The Central Bank of Egypt (CBE) has revealed that the country’s net foreign reserves rose by nearly USD 53 mn to reach a record level of USD 44.969 bn by the end of August, Invest-Gate reports,
In the previous month, net foreign reserves reached USD 44.917 bn, the CBE announced on September 4. However, mixed feelings were curled up by some market experts, anticipating that reserves will drop in the upcoming period due to various factors.
“By receiving the last tranche from the International Monetary Fund (IMF), Egypt will not have another major source of foreign reserves. Key sources of foreign reserves for Egypt’s banking system are the tourism and export sectors, as well as, the Suez Canal, but all these sources are suffering and do not provide the adequate revenues, especially in foreign currency,” Basant Fahmy, a member of the Egyptian parliament’s economic affairs committee, told Ahram Online.
Fahmy further stated, “Given the global unset, it is not expected that Egypt will attract more tourists, in addition, the export sector will not be able to do well due to the trade war. Moreover, the global conflict will also affect the Suez Canal’s performance.

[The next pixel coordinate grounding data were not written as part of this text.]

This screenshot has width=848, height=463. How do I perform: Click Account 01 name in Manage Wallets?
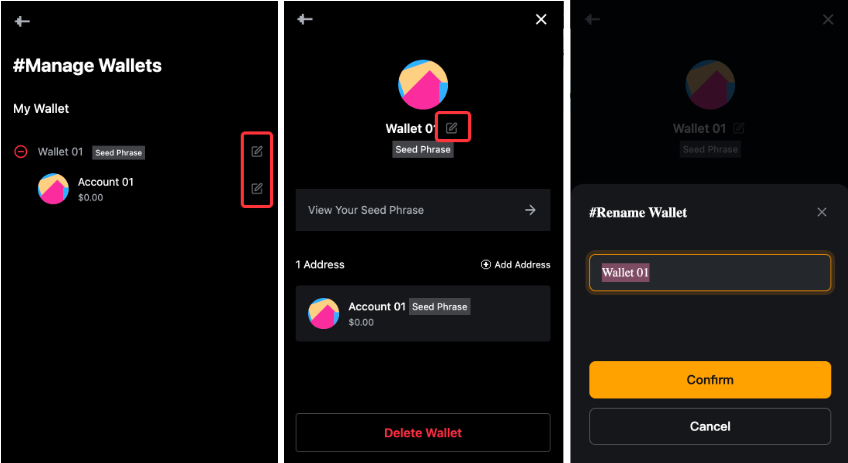coord(105,182)
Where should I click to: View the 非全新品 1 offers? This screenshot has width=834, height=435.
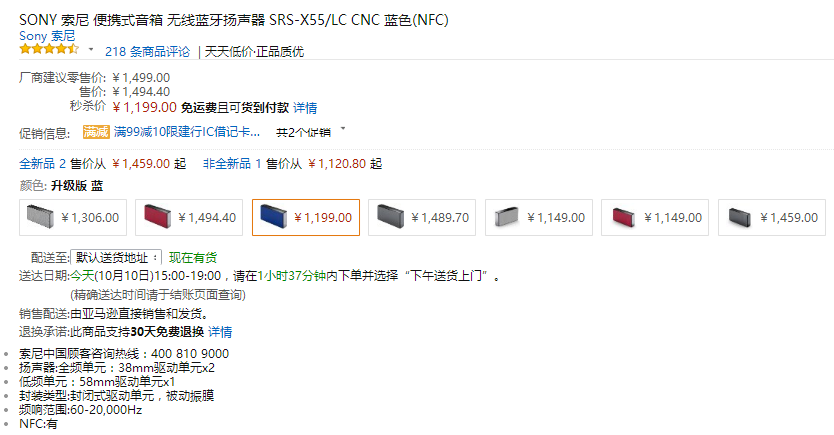232,164
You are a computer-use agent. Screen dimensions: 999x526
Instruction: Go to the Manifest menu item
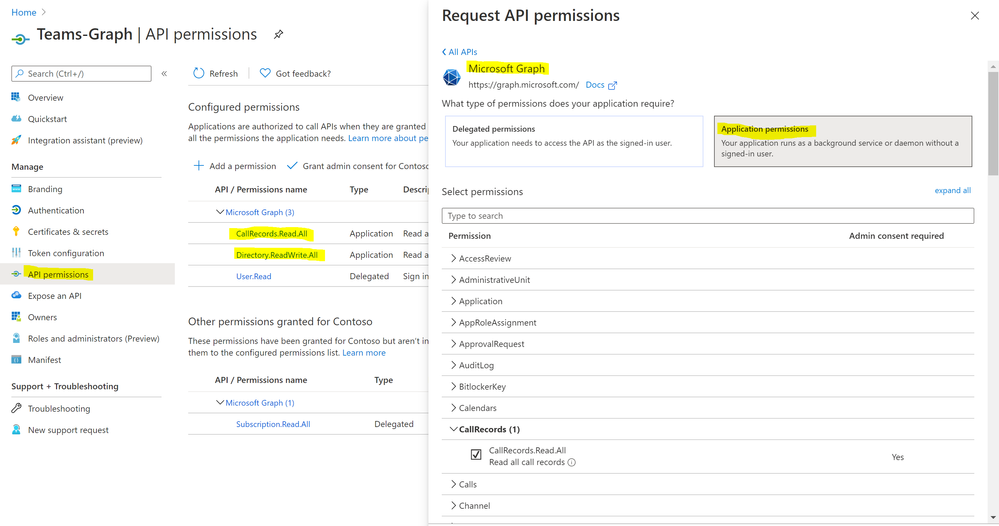pos(44,360)
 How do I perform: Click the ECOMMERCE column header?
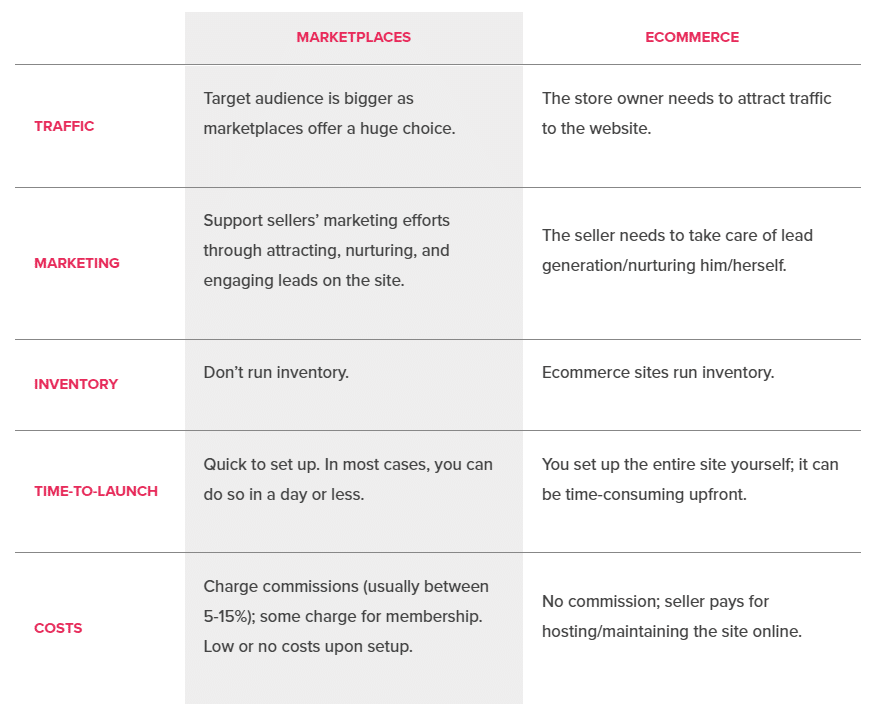(692, 37)
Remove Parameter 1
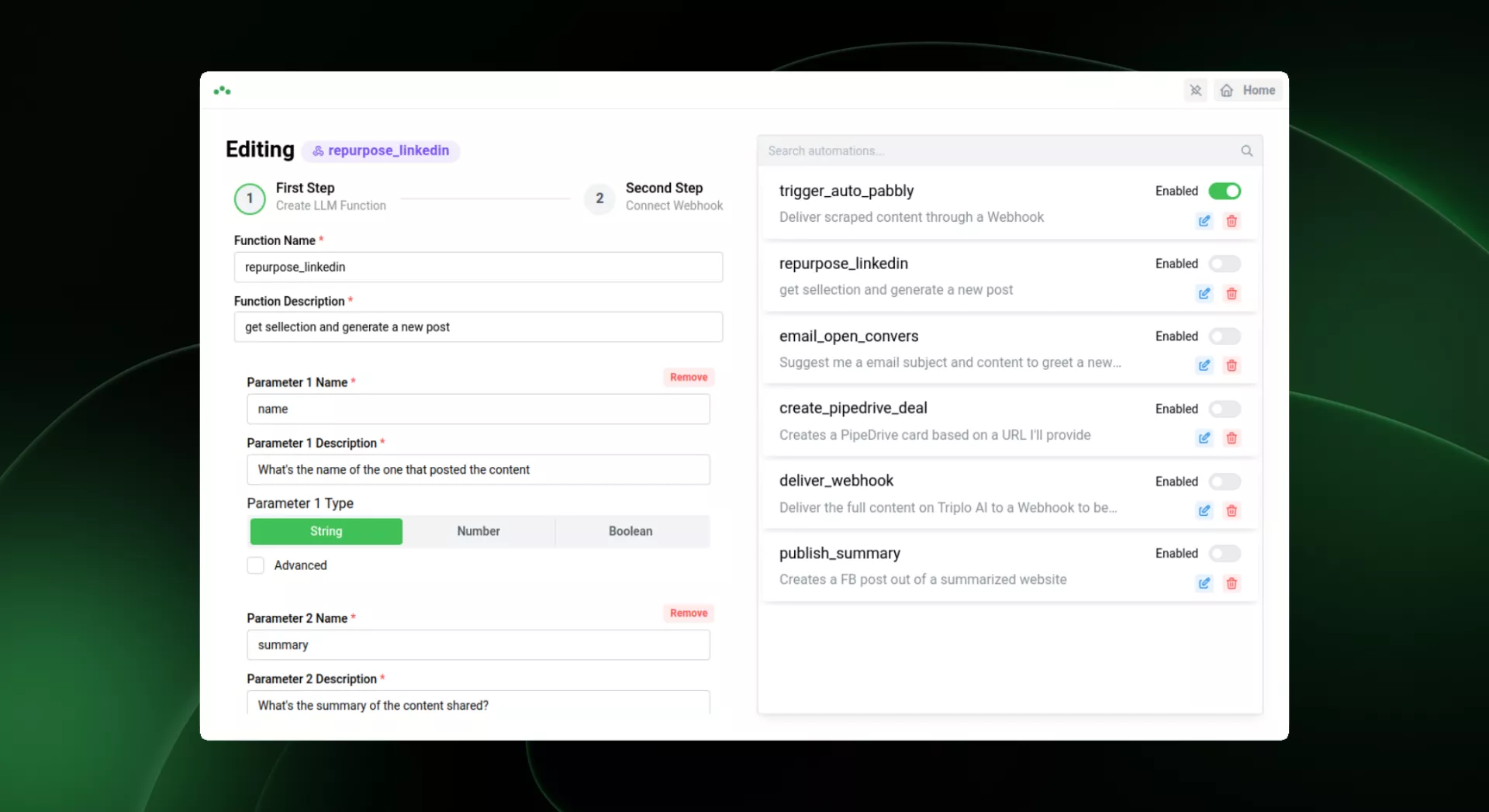 (x=689, y=378)
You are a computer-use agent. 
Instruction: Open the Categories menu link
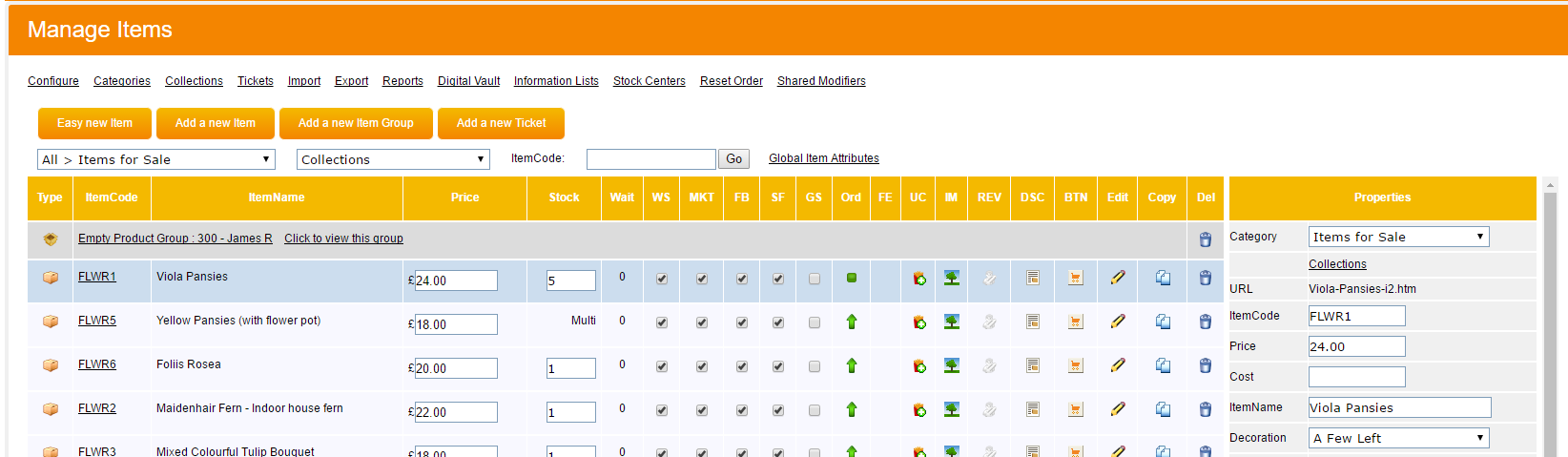click(122, 81)
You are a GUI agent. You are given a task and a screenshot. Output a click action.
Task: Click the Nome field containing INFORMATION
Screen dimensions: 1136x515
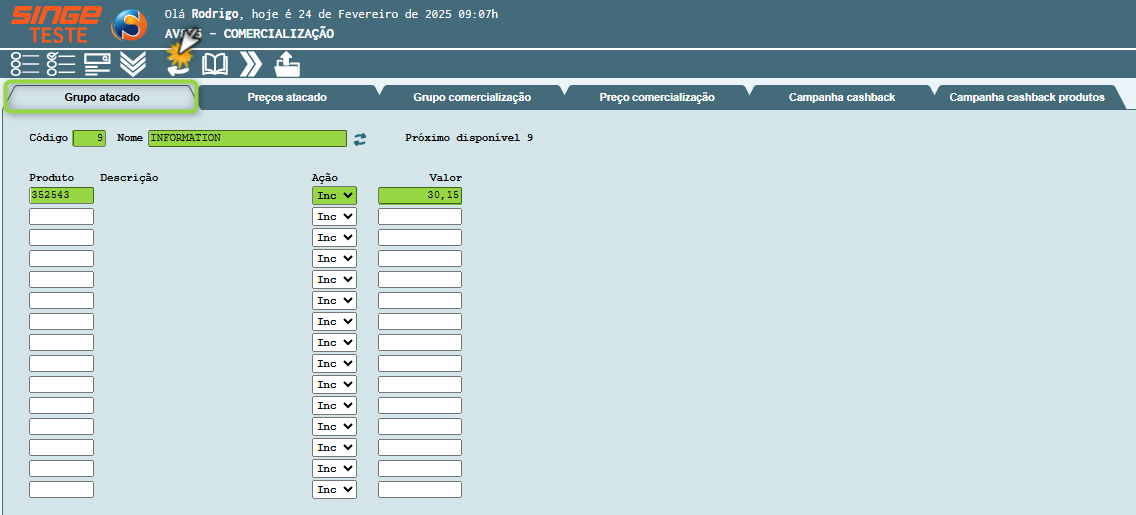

For investment, foreign investors and businessmen might be forced by this tension to suspend all investments in Egypt, especially since global companies are dominated by China, Europe, and the US.”
It is worth noting that the current average of foreign reserves covers about 7.2 months of Egypt’s commodity imports, which is higher than the global average of about three months of commodity imports, according to the planning ministry’s official data.